Встречи на краю. Диалоги с людьми, переживающими утрату, умирающими, исцеляющимися и исцелившимися - страница 31
Временами казалось, что у него возникают какие‑то затруднения, но по большей части он словно бы шаг за шагом двигался вперёд. А моя жена, которую нельзя назвать особенно религиозной, в последний час или около того не переставала плакать и повторяла снова и снова: «Слава Господу!» Затем она объяснила, что плакала даже не из‑за того, что чувствовала печаль; она просто чувствовала себя захваченной глубиной происходящего. А позднее она сказала: «Кажется, что умирать не так уж трудно. Я так рада, что мы перевезли его домой, чтобы он умер в кругу семьи». Я совершенно уверен, что мы поступили правильно.
Спустя примерно два с половиной месяца позвонила мать Тома, она рассказала, что нельзя было пожелать Фрэнку лучшей смерти, что он умер в окружении любящих его людей. Она сказала, что последние пять дней жизни Фрэнка она ночевала на втором этаже дома своего сына и что для неё была очень ценной возможность быть рядом со своим мужем в тёплой и любящей домашней обстановке:
– Всё было так, как раньше, до того, как он заболел. Мы просто были рядом, проводили вместе время и поддерживали друг друга, позволяя вещам, которые мы обсуждали, растворяться с крепким ночным сном и утренним поцелуем за завтраком. На самом деле я чувствовала, что мне гораздо комфортнее быть рядом с ним в такой обстановке и даже находиться с ним рядом, когда он умирал. Несмотря на то, что временами меня одолевал страх, я очень явственно ощущала, что мы рядом, чего не было, когда муж лежал в больнице, где все только и делали, что боролись за его жизнь. Я сильно тоскую по нему, но чувствую, что мы прожили вместе целую жизнь – мы тридцать лет были в браке, – и я ни о чём не жалею.
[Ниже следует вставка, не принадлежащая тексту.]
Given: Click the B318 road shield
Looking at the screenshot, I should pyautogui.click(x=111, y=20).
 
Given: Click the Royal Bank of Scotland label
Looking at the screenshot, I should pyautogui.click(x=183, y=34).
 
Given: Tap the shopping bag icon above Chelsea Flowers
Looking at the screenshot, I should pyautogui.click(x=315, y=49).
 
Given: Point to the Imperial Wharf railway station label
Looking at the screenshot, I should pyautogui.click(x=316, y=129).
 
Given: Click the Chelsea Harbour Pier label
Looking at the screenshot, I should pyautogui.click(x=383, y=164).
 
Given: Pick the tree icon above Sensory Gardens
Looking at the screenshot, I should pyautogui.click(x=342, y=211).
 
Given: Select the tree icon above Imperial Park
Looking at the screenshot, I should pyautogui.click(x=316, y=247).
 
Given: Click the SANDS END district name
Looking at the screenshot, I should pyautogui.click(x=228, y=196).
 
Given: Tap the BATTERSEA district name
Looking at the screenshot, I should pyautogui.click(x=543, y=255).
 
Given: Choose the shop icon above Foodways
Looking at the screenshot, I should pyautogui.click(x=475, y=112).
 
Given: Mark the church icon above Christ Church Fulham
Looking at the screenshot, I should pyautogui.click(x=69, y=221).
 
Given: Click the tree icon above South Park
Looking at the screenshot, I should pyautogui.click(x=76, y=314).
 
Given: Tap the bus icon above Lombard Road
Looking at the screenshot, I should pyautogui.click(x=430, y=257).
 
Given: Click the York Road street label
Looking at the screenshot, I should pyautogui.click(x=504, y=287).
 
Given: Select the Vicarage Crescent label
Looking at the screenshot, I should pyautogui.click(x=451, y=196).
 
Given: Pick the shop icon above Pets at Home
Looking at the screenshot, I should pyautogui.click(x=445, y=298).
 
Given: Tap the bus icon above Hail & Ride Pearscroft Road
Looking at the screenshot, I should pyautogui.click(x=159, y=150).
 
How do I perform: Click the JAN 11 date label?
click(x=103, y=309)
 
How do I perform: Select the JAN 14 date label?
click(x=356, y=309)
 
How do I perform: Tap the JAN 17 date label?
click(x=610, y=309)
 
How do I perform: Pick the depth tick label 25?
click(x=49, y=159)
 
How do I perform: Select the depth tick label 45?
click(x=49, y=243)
Всё, что требуется, – работать над собой
Нэнси, терапевт пациента-самоубийцы
Однажды вечером нам по телефону позвонила Нэнси, психотерапевт из Лос-Анджелеса, участвовавшая в нескольких наших семинарах, которые предлагала местная больница. Она позвонила в весьма встревоженном состоянии из‑за того, что клиент, с которым она некоторое время работала, «застрелил свою жену, мужчину, с которым она была, а затем ушёл и застрелился сам»:
– Мне горестно, как если бы я потеряла ребёнка. Мой клиент был моим ребёнком. Я искренне любила этого человека. Он был прекрасен, и тот факт, что эта часть его души взяла верх и он убил все этих людей, невероятно шокировал меня. Я помню, что вы говорили, Стивен, о том, что подобные вещи раскрывают сердце (позволяя проявиться глубокой ранимости, новой готовности для принятия мира), и я на самом деле чувствую, что со мной происходит именно это.
Мы стали говорить о «границе», на которой происходит любое развитие. О том, что развитие, в сущности – это освобождение от тех зон привязанности, за пределы которых мы редко отваживаемся заглянуть. И что эти границы – наша клетка, наши воображаемые ограничения, наша привязанность к старым образам того, кто, по нашим представлениям, мы есть или кем должны быть. Именно наши границы определяют то, что мы считаем «безопасной территорией». Однако лишь наша готовность исследовать безграничную неизвестность и встречать свой естественный страх перед неизведанным с состраданием позволяет нам раз за разом понемногу выходить за свои пределы к тому, кем мы поистине являемся, к своему подлинному исцелению.
Очевидно, Нэнси, как психотерапевт, переживала «терапевтический кризис». Это граница, где психотерапевт зачастую оказывается неспособным «помогать». По всей видимости, её ожидал серьёзный урок по умению быть беспомощным. И хотя она пыталась сохранять открытость, энергия прежней обусловленности всё‑таки могла снова привести её к закрытости, если бы она попыталась «ускользнуть» от этой непривычной ранимости и чувства единения с переменами, если бы она относилась к этой ранимости как к проблеме, которую нужно решить, вытеснить, от которой нужно избавиться.